== Text provided
Chapter 4: Beyond Linear Regression: The Method or Maximum Likelihood

The need for non-linear modelling methods

To begin with, this chapter explores cases where linear regression is not a suitable method of modelling data. These cases arise when when data do not meet the assumptions of constant variance. Examples of such data are given:

When the response variable is a proportion (takes values between 0 and 1 inclusive). When data is of this nature, a binomial distribution is likely a better choice.
When the response variable is a count. A Poisson or Negative Binomial distribution might be a better choice for data of this nature.
When the response variabel is positive continuous. For these cases, a Gamma or inverse Gaussian distribution might be more suitable.

In all of these cases, it is common that the relationship between the response and explanatory variable is non-linear also because of the boudaries on the response variable.
====
== Source data
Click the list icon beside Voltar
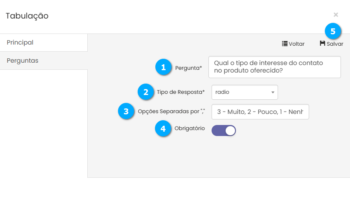The width and height of the screenshot is (350, 205). 285,44
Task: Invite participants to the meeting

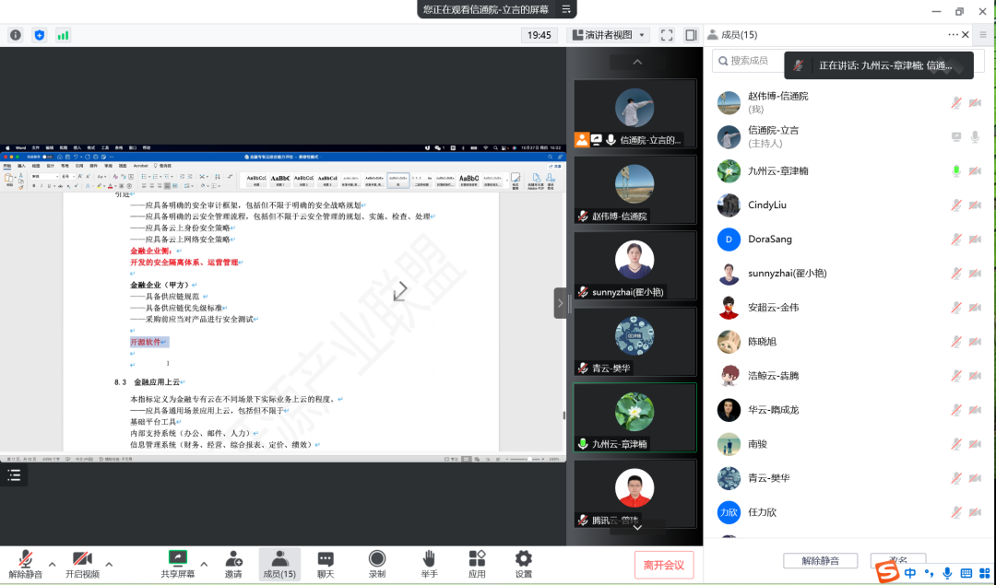Action: click(x=233, y=564)
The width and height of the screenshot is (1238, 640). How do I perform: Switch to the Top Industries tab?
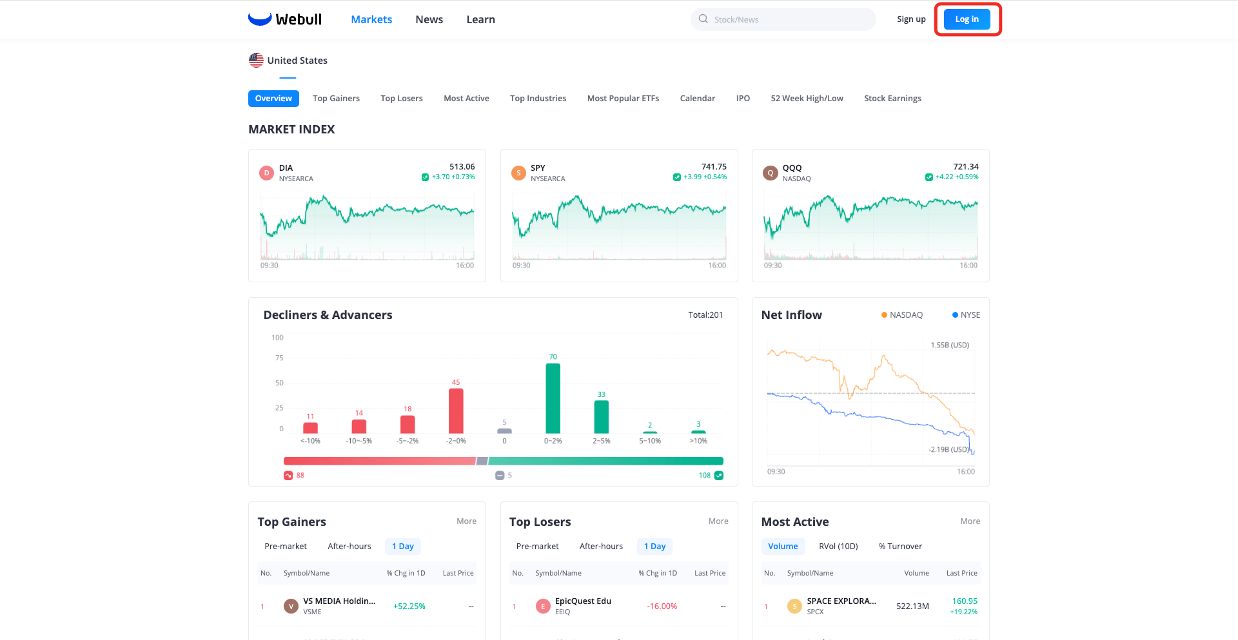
====
#### Work to complete
Answer these questions from the chapter excerpt on non-linear modelling:
(a) Which distribution is named as likely a better choice when the response variable is a proportion?
(b) Which distributions are named for a response variable that is a count?
(c) Which distributions are named for a positive continuous response variable?
The material bears no relation to the text.

#### Finished task
(a) A binomial distribution.
(b) A Poisson or Negative Binomial distribution.
(c) A Gamma or inverse Gaussian distribution.